Dans ses formes littéraires et poétiques les plus exacerbées, le Moyen Âge codifie un amour qu’il encense jusqu’à dans sa non réalisation, dans ses souffrances, dans son attente et dans un désir inassouvi, voué, peut-être, à ne jamais devoir se poser sur son objet. Toutes ces tensions n’ont pas de prix. Mieux même, si elles n’étaient pas partie intégrante de l’expérience, ou si l’amant devait ne pas s’en délecter et s’y complaire, alors son amour ne serait pas vraiment l’amour. Il n’en serait pas digne et son cœur ne serait pas assez grand.
La fine amor : des formes « psychologiques » aux formes sociales
Au delà de ces aspects psychologiques codifiés qui pourraient nous paraître tortueux à certains égards, le monde médiéval peut encore se plaire à ajouter une dimension sociale transgressive à son amour courtois.
On le chante encore volontiers, quand il devient sulfureux et qu’il s’affirme envers et contre tous : contre la raison, contre les médisants, contre les conventions sociales, contre le devoir des époux, contre le cloisonnement entre la petite et moyenne noblesse et la haute : le chevalier amoureux de la reine, le troubadour et petit seigneur en émoi pour une princesse lointaine et qu’il n’a jamais vu, le vassal ou le poète (bien né mais pas suffisamment) qui flirte avec la belle de son suzerain ou qui louche, avec convoitise, sur la fille ou la cousine de ce dernier.

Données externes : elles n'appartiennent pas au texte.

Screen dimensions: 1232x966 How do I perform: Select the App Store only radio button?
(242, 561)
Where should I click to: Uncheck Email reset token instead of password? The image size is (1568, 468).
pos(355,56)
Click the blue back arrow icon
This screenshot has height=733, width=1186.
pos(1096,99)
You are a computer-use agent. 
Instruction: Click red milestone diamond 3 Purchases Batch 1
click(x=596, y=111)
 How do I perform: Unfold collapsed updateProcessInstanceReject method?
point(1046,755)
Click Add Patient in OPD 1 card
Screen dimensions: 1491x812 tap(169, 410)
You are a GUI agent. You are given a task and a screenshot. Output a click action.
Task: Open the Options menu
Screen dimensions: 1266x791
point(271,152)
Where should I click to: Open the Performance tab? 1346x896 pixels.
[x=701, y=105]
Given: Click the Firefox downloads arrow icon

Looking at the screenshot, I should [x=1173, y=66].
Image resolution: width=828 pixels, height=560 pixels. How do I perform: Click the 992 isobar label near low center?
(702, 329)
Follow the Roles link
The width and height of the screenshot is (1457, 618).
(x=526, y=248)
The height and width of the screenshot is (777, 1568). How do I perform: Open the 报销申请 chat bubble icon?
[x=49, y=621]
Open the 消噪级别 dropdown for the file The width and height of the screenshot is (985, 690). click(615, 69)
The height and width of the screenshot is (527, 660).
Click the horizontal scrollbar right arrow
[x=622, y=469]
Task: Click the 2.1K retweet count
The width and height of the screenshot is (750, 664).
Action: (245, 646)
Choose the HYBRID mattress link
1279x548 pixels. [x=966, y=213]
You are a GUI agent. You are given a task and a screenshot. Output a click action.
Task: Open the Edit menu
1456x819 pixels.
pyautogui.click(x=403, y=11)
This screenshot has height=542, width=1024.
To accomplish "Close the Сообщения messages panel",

Le poète a-t-il alors, comme seule excuse ou comme seul refuge, son unique volonté d’éluder le passage à l’acte ? Non, pas toujours, même si le loyal amant pourrait parfois, comme il nous le dit, « mourir » pour un seul baiser.
A l’opposé de ces transgressions, le monde médiéval pourra encore faire entrer certains codes de cette fine amor dans le sentiment religieux. Devenu pur et chaste, on appliquera alors à la vierge et au culte marial cet amour de loin et inaccessible. Les codes sont les mêmes, leur vocation change. D’une certaine façons, ils sont alors plus normatifs ou « compatibles » au sens médiéval chrétien du terme.
Aujourd’hui, c’est sous sa forme profane, datée des XIIe et XIIIe siècles que nous vous invitons à retrouver cette lyrique courtoise. Nous serons, pour le faire, en compagnie du codex de Montpellier et d’un très beau quatuor féminin. Pour la transcription en graphie moderne de la pièce que nous avons choisie, nous nous appuierons, une nouvelle fois, sur l’ouvrage Recueil de Motets français des XIIe et XIIIe siècles de Gaston Raynaud (1881).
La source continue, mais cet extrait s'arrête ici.